2話 令嬢VS従兄弟
「"ひぃっ"って、どうしたの?僕に対して何か嫌な事でもあるの?」
"せっかく見舞いに来たのに"と苦笑いをするディラン。笑っているのに、私に向けるその目は冷たいものだった。
「失礼致しましたお兄様。目覚めたばかりだからか、私は少し混乱しているようです。お兄様が一瞬何重にも見えて驚いたのです。」
私は嘘の言い訳を言う。この嘘がバレなければいいが。疑いの目を向けられていないか不安に思い彼の方を向いてみる。私の目に見えたのは、彼の驚きの表情だった。
「あの、お兄様?」
「...ふ〜ん。あ、もう少しでお祖父様とお祖母様が来るよ。」
「そ、そうですか。分かりました。」
では今、お祖父様とお祖母様が来る前に茶会を断る事と、誰とも婚約したくないという事をディランに伝えよう。
「あの、ディランお兄様。お話があります。」
「ん?何かな?」
「ダニエル様からのお茶会をお断りさせて頂きたいのです。」
「....どうして?」
ディランの顔に少し影が指す。そりゃそうだ。今までの私は横暴ワガママ少女。実際、ゲームでもクリエラは従兄弟であるディランにさえ嫌われていた。最終的に彼に殺されるし。
「お兄様...私は今まで横暴で、ワガママで、両親をなくした行き場のない悲しみを周りにぶつけていました。
しかし、私はもうこのような自分に別れを告げ、新しく生まれ変わりたいのです。
そのために、少しだけ時間を下さいませんか?本の数日で良いのです。今の私ではワトソン家の方々に迷惑をかけてしまうかもしれません。」
「...分かった。茶会は断っておくよ。」
「!!ありがとうございます!」
ダニエルとの関わりを断つことが出来て思わず笑顔になる。
「...。話はそれだけかな?」
一瞬沈黙があった所が気になるが、本題に入ろう。
「もう一つあります。私はいつか誰かの家に嫁がなければなりませんよね。その方がグラス家の為になる事も知っています。でも...」
「クリエラ。」
「はい...(あっ、ヤバイ)」
突然話を遮られ、下げていた頭を上げる。ディランは微笑んでいた。しかし、目は笑っていなく、冷たさを感じさせる。

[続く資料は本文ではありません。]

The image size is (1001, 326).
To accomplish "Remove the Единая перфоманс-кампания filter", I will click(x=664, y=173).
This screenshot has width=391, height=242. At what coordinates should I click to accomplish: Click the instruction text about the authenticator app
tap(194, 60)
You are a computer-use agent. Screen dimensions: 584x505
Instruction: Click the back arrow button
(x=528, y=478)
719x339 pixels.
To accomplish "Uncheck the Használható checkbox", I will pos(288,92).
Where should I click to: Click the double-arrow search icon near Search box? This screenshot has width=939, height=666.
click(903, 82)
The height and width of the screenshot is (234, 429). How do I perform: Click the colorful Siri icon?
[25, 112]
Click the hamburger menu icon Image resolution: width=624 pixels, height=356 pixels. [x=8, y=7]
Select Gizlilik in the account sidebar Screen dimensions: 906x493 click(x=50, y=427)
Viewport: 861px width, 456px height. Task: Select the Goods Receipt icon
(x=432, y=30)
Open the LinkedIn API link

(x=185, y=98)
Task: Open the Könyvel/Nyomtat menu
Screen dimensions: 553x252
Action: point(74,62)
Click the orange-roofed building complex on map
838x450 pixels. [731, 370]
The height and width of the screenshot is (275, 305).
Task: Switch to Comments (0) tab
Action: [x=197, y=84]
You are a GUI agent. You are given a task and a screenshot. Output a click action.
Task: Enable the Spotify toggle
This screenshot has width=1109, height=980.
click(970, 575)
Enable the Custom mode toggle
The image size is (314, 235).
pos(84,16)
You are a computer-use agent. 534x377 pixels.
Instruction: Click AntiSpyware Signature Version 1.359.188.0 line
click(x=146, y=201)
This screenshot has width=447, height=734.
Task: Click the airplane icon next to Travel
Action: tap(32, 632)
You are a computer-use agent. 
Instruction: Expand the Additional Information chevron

「婚約する事が出来なかった令嬢がどうなるか知ってる?」
「し、知らないです...。」
ディランが窓際に歩いていき、外を見る。
「家の役にもたてない者は、邪魔者扱いされる。適当に王宮貴族の遊び相手に送られたりする。婚約しないまま家に居させてもらえるなんて、普通はありえない。もし、クリエラがそうなったら可哀想で見てられないよ。クリエラ、早く婚約相手を見つけるんだよ。君のためだからね。」
ディランは外から視線を外し、私を見る。怖くて私は視線をそらしてしまった。彼が優しげに微笑む。
「あぁそうだ。話の続きは何?」
「いえ、ただのふざけ話です。気にしないで下さい。でも、お茶会の件はお願いします。」
やはり、婚約をしないという事は許してもらえないか。
「うん。分かったよ。」
仕方がない。ゲームと関係のない人と婚約しよう。
そうと決まれば、早速人探しだ!!
「(それにしても、お兄様は13歳の子供相手に結構キツイことを言うのね。)」
あ。でも、この世界では13歳はもう子供ではないのか。大人という訳でもないが。それに、今までのクリエラの性格を考えたら早くグラス家から出て行って欲しいよね。
この会話を最後にして、お祖父様とお祖母様が来るまで二人は無言だった。
私の人生、こうなったら何としてでも全ての死亡フラグを折って幸せな生活を手に入れてみせる!!